Create Autoregressive Integrated Moving Average Models

These examples show how to create various autoregressive integrated moving average (ARIMA) models by using the arima function.

Default ARIMA Model

Open Live Script

This example shows how to use the shorthand arima(p,D,q) syntax to specify the default ARIMA(p, D, q) model,

$Δ^{D} y_{t} = c + ϕ_{1} Δ^{D} y_{t - 1} + \dots + ϕ_{p} Δ^{D} y_{t - p} + ε_{t} + θ_{1} ε_{t - 1} + \dots + θ_{q} ε_{t - q},$

where $Δ^{D} y_{t}$ is a $D^{t h}$ differenced time series. You can write this model in condensed form using lag operator notation:

$ϕ (L) (1 - L)^{D} y_{t} = c + θ (L) ε_{t} .$

By default, all parameters in the created model object have unknown values, and the innovation distribution is Gaussian with constant variance.

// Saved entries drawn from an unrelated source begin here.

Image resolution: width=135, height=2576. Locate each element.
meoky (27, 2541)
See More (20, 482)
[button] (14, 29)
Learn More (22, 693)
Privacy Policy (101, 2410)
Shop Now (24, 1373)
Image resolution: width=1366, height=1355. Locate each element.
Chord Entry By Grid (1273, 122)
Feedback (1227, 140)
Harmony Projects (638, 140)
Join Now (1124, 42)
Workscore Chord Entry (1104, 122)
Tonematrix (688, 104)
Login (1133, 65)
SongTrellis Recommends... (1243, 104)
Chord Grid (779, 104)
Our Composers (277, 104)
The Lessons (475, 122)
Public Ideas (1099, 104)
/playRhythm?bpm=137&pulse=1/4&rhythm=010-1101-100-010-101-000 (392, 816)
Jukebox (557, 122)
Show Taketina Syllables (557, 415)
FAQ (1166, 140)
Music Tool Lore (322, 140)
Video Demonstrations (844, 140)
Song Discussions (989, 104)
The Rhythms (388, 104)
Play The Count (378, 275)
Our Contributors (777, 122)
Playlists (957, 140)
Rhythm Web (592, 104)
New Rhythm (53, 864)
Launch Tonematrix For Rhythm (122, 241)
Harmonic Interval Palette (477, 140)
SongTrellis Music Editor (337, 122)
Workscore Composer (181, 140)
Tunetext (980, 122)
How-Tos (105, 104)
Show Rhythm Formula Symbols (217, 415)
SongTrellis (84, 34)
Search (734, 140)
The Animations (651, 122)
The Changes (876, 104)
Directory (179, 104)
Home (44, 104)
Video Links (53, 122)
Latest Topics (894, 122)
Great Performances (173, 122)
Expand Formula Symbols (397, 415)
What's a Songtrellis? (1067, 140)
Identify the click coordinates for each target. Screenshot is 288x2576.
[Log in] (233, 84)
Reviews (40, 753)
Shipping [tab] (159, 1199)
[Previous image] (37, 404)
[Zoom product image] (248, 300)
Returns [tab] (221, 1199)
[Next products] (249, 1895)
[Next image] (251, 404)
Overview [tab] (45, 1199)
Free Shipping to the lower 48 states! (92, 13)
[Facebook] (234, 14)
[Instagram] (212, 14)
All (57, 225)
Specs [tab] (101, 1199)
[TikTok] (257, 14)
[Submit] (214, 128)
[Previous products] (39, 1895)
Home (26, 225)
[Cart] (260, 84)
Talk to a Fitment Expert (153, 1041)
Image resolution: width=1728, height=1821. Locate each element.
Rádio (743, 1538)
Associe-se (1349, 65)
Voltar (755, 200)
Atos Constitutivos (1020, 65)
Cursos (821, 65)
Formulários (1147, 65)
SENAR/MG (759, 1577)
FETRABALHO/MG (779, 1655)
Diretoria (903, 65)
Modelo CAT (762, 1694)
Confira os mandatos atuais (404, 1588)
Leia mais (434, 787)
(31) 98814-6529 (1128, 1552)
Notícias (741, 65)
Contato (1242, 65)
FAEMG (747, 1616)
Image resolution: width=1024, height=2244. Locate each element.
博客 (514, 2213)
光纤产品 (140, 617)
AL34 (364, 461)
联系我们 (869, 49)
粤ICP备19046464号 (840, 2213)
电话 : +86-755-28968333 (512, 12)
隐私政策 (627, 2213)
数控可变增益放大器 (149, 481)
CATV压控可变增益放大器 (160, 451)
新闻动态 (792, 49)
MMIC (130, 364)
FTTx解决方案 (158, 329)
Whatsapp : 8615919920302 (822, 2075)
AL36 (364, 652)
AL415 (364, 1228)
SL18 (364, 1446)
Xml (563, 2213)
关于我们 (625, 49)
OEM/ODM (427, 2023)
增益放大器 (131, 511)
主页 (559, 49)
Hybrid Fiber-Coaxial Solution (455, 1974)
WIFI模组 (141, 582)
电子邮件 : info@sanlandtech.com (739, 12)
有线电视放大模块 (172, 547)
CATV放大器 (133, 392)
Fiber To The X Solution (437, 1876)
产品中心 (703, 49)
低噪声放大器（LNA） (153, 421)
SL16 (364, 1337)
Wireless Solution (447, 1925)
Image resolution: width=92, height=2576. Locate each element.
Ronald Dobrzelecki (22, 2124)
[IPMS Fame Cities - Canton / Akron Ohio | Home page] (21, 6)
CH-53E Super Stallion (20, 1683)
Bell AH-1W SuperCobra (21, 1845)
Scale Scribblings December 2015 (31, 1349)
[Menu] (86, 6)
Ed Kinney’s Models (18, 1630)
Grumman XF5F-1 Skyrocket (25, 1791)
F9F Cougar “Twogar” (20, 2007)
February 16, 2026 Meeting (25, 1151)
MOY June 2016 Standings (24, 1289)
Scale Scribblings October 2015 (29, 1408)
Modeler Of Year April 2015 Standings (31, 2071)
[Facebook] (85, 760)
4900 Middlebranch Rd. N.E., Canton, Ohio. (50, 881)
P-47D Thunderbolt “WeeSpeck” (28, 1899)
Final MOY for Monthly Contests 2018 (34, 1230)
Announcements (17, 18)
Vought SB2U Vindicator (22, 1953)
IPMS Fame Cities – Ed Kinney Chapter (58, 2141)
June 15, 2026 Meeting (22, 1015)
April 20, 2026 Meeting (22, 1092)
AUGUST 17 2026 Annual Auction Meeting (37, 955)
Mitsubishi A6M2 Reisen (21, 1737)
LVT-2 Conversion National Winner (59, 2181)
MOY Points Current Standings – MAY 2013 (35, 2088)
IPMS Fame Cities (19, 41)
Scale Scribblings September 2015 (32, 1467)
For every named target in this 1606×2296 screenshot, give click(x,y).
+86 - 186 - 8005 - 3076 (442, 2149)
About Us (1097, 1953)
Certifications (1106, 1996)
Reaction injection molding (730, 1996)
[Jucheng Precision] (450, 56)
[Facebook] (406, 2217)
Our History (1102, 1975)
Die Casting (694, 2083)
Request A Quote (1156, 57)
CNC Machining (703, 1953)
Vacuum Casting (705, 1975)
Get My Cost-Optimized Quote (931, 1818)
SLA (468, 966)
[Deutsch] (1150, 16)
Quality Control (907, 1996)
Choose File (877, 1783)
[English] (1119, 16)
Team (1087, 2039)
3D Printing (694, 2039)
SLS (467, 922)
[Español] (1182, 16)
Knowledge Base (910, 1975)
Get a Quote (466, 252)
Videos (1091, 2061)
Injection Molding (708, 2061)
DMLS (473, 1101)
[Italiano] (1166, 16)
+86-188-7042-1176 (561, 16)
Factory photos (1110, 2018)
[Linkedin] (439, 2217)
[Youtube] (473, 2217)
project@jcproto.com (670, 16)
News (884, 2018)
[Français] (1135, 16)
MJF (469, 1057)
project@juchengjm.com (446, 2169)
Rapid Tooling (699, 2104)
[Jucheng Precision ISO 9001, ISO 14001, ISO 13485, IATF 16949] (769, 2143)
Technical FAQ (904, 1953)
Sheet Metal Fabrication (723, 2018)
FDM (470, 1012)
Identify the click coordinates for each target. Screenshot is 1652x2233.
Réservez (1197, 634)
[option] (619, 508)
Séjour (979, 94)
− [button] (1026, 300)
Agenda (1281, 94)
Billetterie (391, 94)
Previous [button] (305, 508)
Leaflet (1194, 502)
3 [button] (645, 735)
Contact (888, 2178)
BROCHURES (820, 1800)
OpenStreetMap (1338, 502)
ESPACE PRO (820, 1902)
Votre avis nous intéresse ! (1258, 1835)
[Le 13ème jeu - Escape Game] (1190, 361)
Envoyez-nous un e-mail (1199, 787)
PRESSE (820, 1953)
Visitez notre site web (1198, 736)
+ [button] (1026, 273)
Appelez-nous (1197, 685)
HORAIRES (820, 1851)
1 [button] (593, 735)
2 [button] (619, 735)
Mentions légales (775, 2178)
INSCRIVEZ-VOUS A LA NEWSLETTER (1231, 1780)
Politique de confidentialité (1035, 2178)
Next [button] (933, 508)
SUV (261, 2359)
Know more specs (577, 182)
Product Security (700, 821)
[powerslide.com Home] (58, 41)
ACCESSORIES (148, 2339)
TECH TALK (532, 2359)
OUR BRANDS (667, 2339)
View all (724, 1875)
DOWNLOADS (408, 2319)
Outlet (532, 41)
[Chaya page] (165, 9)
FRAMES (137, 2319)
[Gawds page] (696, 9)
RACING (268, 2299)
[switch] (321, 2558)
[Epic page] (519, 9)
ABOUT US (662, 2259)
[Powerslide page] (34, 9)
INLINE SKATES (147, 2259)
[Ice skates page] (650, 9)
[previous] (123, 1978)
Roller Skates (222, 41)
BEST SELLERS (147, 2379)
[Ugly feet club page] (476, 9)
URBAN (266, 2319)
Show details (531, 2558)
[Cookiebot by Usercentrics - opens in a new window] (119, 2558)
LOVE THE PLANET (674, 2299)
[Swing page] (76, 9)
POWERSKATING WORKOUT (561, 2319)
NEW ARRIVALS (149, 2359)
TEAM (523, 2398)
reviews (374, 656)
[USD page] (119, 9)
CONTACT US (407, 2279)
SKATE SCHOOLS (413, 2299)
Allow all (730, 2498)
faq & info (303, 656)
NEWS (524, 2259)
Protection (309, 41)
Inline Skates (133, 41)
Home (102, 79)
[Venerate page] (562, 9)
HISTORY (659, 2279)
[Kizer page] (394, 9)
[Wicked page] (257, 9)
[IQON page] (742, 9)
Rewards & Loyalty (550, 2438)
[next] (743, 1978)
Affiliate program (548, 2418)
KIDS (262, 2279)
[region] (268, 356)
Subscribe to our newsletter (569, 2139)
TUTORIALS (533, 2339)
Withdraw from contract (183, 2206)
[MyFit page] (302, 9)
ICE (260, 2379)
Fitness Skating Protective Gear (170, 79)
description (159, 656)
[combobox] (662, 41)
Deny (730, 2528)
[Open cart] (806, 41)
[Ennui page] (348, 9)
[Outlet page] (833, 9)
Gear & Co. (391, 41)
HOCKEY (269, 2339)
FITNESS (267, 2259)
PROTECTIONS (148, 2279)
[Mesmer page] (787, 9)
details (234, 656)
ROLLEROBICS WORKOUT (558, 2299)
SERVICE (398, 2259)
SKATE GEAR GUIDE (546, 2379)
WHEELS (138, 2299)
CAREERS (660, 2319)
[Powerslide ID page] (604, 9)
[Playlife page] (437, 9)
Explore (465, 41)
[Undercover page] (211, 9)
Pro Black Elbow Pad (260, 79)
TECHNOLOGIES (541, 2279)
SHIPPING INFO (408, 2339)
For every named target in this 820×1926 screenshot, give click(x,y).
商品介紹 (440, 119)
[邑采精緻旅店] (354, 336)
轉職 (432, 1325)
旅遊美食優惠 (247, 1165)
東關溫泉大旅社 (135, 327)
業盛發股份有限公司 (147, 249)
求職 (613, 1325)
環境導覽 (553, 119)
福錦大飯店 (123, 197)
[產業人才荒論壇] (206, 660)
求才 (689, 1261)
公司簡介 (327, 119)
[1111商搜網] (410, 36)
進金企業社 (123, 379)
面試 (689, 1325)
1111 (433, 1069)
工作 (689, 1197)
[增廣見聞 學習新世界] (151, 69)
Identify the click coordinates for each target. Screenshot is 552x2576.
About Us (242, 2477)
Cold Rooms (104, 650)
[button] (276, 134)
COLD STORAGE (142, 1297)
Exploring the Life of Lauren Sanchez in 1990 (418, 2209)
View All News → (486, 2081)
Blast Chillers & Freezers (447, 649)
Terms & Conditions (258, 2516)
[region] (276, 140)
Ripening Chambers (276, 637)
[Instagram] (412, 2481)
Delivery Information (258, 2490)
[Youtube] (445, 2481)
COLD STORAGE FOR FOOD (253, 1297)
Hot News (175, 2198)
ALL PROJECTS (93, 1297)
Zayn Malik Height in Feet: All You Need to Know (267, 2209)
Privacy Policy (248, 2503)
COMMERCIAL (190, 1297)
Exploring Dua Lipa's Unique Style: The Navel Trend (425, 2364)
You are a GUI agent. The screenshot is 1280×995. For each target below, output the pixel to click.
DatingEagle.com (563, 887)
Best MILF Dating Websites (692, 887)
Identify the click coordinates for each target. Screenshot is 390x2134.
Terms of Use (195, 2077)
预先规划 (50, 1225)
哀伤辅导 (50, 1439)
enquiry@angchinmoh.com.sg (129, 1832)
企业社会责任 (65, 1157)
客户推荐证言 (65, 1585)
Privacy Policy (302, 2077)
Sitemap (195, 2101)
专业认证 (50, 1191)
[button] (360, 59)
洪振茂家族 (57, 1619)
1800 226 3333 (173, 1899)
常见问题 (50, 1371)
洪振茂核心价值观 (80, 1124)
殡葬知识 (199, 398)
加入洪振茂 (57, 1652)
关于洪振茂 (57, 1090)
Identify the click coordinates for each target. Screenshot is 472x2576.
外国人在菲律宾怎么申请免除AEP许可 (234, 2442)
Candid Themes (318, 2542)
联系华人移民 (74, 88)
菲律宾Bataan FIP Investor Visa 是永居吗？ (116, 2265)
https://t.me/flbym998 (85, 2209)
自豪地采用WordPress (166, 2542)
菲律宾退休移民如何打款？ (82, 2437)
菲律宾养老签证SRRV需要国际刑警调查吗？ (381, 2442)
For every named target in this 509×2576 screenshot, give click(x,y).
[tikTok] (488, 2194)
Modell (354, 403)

Specify the default ARIMA(1,1,1) model:

Mdl = arima(1,1,1)

Mdl = 
  arima with properties:

     Description: "ARIMA(1,1,1) Model (Gaussian Distribution)"
      SeriesName: "Y"
    Distribution: Name = "Gaussian"
               P: 2
               D: 1
               Q: 1
        Constant: NaN
              AR: {NaN} at lag [1]
             SAR: {}
              MA: {NaN} at lag [1]
             SMA: {}
     Seasonality: 0
            Beta: [1×0]
        Variance: NaN

The output shows that the created model object, Mdl, has NaN values for all model parameters: the constant term, the AR and MA coefficients, and the variance. You can modify the created model using dot notation, or input it (along with data) to estimate.

The property P has value 2 (p + D). This is the number of presample observations needed to initialize the AR model.

ARIMA Model with Known Parameter Values

Open Live Script

This example shows how to specify an ARIMA(p, D, q) model with known parameter values. You can use such a fully specified model as an input to simulate or forecast.

Specify the ARIMA(2,1,1) model

$Δ y_{t} = 0.4 + 0.8 Δ y_{t - 1} - 0.3 Δ y_{t - 2} + ε_{t} + 0.5 ε_{t - 1},$

where the innovation distribution is Student's t with 10 degrees of freedom, and constant variance 0.15.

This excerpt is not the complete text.